Please return the material below verbatim, starting at the line that contains "Image resolution: width=1920" and ending with the line that contains "Action: coord(266,989)", both lines included.

A run of material
------------------------------------------------------------------------

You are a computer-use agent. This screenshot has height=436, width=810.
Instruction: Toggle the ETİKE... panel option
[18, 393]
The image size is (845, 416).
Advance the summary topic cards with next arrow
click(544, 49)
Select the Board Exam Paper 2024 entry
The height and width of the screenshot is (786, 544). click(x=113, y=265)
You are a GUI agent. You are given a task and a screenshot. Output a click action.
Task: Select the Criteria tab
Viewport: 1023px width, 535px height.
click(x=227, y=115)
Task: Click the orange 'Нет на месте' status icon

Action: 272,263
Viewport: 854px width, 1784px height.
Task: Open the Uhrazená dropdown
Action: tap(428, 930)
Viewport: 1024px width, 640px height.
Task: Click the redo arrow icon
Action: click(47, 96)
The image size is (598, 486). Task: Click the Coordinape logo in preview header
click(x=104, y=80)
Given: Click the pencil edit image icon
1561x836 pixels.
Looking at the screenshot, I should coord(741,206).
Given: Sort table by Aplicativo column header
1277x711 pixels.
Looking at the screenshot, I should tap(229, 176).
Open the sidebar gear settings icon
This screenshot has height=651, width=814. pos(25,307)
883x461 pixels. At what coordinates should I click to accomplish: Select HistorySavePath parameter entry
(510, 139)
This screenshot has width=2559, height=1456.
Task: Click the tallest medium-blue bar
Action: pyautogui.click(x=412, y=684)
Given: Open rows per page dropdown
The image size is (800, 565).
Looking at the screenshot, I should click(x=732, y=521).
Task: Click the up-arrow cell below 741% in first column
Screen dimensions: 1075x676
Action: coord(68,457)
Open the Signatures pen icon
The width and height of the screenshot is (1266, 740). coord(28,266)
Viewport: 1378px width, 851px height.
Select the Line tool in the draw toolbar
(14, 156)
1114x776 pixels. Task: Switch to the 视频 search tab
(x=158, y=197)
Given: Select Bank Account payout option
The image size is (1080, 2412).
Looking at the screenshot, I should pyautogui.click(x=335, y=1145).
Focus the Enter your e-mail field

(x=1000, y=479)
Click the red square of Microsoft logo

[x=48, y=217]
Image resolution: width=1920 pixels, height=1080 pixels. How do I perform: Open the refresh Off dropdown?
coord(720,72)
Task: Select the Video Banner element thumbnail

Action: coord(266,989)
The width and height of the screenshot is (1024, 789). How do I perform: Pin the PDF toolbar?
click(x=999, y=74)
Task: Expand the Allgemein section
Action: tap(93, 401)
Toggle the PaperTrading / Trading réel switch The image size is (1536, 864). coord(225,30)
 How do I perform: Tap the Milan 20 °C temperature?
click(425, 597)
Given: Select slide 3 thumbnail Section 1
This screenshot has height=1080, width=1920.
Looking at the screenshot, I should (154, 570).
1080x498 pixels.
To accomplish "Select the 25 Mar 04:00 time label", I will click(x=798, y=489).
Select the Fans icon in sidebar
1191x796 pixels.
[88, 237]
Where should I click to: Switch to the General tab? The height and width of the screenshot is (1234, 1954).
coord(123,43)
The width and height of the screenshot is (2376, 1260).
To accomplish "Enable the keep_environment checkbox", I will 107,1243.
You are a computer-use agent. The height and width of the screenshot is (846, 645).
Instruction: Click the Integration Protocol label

------------------------------------------------------------------------

**The output:**
Image resolution: width=1920 pixels, height=1080 pixels. How do I perform: Open the refresh Off dropdown?
coord(720,72)
Task: Select the Video Banner element thumbnail

Action: coord(266,989)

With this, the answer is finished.